On pourrait imaginer qu'on délivre des autorisations de plantations nouvelles à hauteur de 8 000 hectares par an – 1 % du potentiel – et que le vignoble français régresse parce qu'il suffit qu'on arrache plus que cela. Il s'agit par conséquent de considérer avant tout notre solde arrachage-plantation, et ensuite seulement les plantations nouvelles ; c'est le bilan de l'ensemble qui aura du sens, non celui des seules plantations nouvelles. De nombreux producteurs utilisent toujours ce qu'ils avaient en réserve sans avoir encore adopté complètement le nouveau système.

En ce qui concerne les autorisations de plantation, faut-il maintenir le critère du « nouvel entrant » ? Ce critère est clairement défini, mais une entreprise créée du jour au lendemain et qui n'a jamais planté de vignes y est éligible, ce qui peut conduire à des situations un peu perverses, certaines entreprises étant susceptibles de n'entamer cette démarche que pour profiter du système. Cela étant, celui qui crée une telle entreprise ne doit pas avoir exercé d'activité viticole, en tant qu'exploitant, au cours des trois dernières années pour être éligible au dispositif. D'ailleurs, sur quelque 500 candidatures de viticulteurs au statut de nouvel entrant, seules 168 ont été retenues. Il convient de noter une forte exigence de la part de la profession pour établir une limite au nombre de demandes ; nous attendons la réponse du Gouvernement, qui appuie ce souhait, et je ne désespère pas de l'obtenir avant la fin de l'année afin que nous puissions nous organiser pour l'année 2017.

J'en viens à l'assurance récolte. Il est vrai qu'elle ne fonctionne pas bien : les professionnels en sont conscients et ont fait des propositions au Gouvernement. Nous en avons parlé hier encore au cours de l'assemblée générale de la Confédération nationale des producteurs de vins et eaux-de-vie de vin à appellations d'origine contrôlées (CNAOC) : il conviendrait d'engager des discussions dans le dessein de faire évoluer le dispositif. Faut-il la rendre obligatoire ? C'est une vraie question. M. Jérôme Despey, président du conseil spécialisé dans les vins au sein de FranceAgriMer, pense fermement qu'il le faut. Je ne puis donc vous affirmer autre chose. Reste que la réglementation communautaire rendrait difficile l'articulation de ce dispositif avec les aides à la restructuration des vignobles.

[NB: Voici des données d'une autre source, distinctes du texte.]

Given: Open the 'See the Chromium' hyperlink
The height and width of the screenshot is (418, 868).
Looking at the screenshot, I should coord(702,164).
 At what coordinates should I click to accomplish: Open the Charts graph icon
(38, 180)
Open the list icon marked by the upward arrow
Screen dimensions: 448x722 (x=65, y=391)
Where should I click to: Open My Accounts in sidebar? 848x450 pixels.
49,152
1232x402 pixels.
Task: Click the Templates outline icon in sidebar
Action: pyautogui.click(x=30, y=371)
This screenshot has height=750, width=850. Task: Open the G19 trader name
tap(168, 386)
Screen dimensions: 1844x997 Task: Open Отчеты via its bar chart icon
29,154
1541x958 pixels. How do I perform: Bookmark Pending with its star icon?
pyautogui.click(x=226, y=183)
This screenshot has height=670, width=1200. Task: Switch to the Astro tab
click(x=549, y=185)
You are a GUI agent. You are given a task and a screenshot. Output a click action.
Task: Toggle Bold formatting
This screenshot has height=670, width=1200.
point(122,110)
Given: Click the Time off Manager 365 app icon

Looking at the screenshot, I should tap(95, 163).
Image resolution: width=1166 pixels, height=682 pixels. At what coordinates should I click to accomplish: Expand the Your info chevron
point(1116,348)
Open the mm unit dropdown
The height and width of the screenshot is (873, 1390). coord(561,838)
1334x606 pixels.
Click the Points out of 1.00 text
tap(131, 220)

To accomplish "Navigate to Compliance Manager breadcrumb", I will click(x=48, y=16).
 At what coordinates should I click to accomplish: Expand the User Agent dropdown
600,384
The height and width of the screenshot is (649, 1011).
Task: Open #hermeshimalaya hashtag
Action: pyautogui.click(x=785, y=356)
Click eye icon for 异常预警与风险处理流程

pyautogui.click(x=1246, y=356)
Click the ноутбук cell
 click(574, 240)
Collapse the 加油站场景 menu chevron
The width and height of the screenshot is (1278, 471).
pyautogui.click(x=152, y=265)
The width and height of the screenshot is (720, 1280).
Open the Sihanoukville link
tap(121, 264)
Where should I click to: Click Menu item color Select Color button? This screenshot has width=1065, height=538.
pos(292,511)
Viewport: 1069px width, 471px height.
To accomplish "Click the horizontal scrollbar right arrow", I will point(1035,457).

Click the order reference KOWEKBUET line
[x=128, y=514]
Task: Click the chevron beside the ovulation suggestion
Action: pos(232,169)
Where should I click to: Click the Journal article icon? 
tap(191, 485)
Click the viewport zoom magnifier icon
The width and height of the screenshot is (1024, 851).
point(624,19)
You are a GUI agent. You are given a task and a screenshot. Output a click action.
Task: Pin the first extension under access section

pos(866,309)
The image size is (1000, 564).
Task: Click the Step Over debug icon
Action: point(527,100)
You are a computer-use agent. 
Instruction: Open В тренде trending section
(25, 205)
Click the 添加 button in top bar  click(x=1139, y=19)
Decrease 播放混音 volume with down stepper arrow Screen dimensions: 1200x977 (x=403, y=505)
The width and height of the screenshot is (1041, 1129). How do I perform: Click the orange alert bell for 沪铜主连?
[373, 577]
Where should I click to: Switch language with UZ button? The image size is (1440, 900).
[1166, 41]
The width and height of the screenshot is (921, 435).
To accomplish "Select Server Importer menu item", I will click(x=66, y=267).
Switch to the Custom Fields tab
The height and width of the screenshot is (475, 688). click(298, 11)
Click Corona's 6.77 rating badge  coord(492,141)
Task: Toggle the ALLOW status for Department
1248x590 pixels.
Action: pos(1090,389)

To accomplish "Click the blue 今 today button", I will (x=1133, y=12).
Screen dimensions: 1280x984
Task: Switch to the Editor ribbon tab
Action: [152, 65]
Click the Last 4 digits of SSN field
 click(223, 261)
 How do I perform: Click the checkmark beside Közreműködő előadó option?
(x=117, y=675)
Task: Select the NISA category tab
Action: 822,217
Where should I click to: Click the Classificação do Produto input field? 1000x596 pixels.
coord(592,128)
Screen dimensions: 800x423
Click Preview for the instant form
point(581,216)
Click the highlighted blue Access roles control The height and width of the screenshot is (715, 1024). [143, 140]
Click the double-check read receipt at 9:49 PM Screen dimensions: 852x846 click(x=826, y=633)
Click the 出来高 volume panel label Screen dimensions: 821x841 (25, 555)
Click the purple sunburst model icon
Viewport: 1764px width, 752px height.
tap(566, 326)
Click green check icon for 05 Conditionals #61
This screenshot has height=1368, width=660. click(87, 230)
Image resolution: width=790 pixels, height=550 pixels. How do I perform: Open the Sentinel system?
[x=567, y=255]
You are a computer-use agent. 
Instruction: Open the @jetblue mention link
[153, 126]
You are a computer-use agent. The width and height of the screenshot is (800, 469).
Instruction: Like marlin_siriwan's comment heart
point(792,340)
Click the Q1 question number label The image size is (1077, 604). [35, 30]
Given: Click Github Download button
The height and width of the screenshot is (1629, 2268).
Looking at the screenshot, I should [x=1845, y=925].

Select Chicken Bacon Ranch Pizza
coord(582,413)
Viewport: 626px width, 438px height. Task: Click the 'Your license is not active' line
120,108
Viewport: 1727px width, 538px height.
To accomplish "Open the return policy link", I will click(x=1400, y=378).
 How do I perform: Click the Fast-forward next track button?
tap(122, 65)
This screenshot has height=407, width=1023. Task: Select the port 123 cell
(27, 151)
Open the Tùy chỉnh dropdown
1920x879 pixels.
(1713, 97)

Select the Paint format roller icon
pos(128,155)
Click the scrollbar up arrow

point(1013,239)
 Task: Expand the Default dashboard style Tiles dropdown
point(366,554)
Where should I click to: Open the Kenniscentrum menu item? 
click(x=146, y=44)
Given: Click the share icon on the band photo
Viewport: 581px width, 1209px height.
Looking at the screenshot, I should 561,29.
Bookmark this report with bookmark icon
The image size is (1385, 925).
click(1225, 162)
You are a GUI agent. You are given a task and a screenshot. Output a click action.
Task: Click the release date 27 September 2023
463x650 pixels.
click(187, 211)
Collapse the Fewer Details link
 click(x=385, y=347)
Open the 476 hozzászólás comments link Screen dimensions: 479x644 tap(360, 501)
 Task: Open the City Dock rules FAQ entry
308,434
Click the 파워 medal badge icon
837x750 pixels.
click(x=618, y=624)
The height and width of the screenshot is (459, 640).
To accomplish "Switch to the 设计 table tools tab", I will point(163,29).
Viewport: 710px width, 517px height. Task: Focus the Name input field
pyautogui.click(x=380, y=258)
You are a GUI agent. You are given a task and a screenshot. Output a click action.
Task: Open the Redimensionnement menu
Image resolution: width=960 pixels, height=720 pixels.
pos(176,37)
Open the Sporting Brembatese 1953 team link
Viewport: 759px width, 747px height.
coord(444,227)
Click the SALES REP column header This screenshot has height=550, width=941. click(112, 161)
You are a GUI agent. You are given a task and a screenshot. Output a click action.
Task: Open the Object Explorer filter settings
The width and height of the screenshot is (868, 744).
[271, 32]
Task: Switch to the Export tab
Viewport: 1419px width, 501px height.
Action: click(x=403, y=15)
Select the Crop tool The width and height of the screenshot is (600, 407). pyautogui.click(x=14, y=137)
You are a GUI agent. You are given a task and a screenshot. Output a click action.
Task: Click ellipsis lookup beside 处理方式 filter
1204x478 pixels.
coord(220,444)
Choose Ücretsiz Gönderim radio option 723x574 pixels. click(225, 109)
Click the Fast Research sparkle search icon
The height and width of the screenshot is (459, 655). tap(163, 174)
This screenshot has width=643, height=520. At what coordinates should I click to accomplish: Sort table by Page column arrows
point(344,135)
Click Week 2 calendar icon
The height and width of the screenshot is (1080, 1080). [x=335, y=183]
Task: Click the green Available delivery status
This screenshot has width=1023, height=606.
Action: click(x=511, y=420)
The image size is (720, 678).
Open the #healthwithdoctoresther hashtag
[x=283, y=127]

Je terminerai en revenant sur la gouvernance et sur FranceAgriMer. Mon travail de déléguée est d'animer un conseil spécialisé avec son président. Il s'agit de chercher en permanence à convaincre les professionnels, de susciter leur motivation, bref, de faire en sorte que les décisions ne s'imposent pas à eux mais qu'ils y soient partie prenante. Ce procédé prend du temps mais il est à terme plus efficace. Nous disposons d'un conseil spécialisé constitué de vingt représentants nationaux et de vingt représentants des bassins, soit deux par bassin, afin d'assurer une vraie articulation avec les politiques régionales. Rien n'est parfait, certes, et ce système pourrait être sensiblement amélioré, mais pour l'heure il fonctionne bien et nous nous employons à créer un consensus, à emporter l'adhésion des professionnels même quand les sujets sont très difficiles.